**Your task**
Wherever the string "Focus" occurs in a line of these records, report that line.

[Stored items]
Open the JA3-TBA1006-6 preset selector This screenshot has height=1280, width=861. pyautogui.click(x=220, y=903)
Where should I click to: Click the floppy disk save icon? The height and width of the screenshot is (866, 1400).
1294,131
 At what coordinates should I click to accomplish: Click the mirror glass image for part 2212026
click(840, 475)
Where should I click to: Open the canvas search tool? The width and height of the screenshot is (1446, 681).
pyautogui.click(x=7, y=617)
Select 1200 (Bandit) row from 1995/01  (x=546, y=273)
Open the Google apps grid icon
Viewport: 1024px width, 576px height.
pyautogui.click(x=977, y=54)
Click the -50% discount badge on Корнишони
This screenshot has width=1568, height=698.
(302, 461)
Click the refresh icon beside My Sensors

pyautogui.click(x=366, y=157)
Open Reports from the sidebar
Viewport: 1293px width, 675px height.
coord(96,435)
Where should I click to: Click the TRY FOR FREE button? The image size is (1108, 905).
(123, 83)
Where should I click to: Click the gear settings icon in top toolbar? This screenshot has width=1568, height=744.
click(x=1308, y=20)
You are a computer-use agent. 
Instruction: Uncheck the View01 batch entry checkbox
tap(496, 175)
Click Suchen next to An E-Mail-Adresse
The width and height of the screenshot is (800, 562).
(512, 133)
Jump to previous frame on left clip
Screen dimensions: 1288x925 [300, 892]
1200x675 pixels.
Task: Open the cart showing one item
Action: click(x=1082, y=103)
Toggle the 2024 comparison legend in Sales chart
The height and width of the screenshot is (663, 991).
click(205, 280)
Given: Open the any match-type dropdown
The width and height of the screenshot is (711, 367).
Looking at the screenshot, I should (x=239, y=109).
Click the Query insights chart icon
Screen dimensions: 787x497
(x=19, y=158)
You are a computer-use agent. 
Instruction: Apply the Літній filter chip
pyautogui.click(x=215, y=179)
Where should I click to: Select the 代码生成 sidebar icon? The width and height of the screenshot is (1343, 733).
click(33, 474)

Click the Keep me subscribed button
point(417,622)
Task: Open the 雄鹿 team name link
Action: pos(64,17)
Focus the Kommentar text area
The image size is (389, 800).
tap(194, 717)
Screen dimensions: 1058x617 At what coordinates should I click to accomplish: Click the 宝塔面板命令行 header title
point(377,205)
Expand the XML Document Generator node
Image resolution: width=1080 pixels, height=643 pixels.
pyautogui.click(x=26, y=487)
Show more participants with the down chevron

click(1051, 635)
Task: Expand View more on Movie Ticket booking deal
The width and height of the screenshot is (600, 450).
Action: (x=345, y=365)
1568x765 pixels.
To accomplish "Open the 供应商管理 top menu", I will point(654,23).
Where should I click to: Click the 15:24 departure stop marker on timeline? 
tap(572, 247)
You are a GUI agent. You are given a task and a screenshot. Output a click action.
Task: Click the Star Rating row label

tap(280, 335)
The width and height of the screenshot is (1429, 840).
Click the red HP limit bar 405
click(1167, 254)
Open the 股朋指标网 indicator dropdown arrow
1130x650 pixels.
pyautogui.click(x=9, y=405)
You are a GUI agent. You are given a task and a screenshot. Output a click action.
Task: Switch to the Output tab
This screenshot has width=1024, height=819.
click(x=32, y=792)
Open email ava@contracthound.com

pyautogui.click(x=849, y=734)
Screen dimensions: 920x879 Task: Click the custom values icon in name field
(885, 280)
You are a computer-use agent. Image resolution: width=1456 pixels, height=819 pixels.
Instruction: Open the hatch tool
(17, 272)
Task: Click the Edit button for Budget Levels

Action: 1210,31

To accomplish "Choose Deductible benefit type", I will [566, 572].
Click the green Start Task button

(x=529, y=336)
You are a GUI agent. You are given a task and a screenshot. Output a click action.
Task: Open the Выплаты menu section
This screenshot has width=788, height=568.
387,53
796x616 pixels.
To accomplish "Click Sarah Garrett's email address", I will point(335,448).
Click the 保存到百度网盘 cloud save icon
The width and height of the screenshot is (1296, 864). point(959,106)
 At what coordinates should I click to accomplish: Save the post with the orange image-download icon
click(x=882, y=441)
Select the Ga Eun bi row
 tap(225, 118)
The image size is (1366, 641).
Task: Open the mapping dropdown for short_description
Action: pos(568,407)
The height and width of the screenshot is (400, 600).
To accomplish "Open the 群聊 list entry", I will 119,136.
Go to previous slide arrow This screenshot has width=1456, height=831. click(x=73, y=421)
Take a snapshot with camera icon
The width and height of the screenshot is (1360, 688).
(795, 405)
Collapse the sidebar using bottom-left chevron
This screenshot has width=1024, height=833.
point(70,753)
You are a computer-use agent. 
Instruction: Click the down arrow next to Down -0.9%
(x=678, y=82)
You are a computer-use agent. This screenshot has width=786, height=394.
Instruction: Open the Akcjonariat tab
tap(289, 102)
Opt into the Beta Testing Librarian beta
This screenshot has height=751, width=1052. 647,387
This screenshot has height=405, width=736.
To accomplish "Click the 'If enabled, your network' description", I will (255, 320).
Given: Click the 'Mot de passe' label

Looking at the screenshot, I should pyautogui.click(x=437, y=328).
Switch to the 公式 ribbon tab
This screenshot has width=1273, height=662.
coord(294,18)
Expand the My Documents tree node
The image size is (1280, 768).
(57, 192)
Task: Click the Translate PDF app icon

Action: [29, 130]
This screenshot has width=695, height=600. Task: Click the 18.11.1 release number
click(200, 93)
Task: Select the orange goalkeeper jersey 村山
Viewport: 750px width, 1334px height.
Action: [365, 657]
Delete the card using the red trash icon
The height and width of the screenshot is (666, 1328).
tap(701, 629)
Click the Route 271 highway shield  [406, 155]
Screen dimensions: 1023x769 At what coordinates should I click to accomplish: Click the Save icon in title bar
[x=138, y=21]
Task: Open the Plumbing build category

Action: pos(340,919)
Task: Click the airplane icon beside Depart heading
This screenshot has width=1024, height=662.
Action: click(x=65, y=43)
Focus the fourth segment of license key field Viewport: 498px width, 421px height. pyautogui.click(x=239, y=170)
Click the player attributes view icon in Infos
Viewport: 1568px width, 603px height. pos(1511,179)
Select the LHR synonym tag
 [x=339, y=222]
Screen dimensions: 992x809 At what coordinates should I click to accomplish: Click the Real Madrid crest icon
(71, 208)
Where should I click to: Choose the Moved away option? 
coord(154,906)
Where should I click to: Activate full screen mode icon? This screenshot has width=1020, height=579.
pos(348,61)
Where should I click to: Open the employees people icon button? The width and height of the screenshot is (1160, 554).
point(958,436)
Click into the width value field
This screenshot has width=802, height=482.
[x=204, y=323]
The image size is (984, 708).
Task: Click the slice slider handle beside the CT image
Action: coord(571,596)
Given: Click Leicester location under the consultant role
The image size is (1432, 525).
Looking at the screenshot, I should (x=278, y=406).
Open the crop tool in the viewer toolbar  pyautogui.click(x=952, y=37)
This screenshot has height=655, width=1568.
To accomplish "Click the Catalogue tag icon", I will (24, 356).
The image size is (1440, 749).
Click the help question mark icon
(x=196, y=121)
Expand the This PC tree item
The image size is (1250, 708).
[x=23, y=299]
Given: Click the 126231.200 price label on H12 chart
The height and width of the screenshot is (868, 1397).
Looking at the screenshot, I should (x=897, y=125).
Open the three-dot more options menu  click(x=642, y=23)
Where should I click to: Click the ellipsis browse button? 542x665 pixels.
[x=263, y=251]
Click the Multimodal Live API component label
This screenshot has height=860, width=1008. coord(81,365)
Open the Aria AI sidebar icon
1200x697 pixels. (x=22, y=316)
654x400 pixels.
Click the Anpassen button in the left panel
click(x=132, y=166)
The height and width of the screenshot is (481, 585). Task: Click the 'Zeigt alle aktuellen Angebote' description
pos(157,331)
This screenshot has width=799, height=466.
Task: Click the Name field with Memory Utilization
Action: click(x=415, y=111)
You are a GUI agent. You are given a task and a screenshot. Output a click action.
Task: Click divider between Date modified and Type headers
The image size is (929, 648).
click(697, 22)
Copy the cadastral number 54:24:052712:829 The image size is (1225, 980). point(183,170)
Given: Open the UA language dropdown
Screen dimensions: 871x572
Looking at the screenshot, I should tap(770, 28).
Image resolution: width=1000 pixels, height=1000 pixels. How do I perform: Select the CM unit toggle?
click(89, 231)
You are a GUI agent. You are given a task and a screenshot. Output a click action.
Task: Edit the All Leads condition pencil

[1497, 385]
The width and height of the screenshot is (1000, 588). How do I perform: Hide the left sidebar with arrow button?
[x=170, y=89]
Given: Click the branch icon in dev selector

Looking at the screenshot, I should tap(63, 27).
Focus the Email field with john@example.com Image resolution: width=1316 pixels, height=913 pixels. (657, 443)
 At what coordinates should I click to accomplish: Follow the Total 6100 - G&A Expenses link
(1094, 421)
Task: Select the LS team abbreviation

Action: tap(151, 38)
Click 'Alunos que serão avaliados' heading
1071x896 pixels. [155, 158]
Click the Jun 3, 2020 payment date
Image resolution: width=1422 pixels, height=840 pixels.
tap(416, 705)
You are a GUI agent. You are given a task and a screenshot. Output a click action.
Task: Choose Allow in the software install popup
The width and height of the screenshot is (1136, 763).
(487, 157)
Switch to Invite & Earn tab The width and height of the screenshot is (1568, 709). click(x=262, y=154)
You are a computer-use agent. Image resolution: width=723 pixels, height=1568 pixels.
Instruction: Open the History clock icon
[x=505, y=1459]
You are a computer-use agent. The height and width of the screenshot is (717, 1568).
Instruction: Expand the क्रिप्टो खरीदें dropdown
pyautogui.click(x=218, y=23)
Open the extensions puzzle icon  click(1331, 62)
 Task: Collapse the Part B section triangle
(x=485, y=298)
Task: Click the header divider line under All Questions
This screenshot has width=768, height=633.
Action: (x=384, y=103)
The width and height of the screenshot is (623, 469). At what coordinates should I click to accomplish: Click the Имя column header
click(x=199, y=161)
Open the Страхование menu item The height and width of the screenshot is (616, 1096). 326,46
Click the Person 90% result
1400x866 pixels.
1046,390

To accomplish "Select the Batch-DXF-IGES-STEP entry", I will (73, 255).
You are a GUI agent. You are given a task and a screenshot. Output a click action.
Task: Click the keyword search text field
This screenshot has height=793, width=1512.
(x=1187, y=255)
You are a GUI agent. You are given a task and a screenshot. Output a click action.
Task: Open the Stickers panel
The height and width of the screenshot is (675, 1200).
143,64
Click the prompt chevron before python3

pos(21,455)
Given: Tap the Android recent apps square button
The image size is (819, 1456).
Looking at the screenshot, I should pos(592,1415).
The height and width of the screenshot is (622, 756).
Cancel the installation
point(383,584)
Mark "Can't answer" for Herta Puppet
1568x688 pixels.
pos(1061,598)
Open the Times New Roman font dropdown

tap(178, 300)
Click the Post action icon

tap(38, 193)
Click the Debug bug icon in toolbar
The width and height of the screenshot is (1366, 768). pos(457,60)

**Output of the task**
Focus the Kommentar text area
Focus the fourth segment of license key field Viewport: 498px width, 421px height. pyautogui.click(x=239, y=170)
Focus the Email field with john@example.com Image resolution: width=1316 pixels, height=913 pixels. (657, 443)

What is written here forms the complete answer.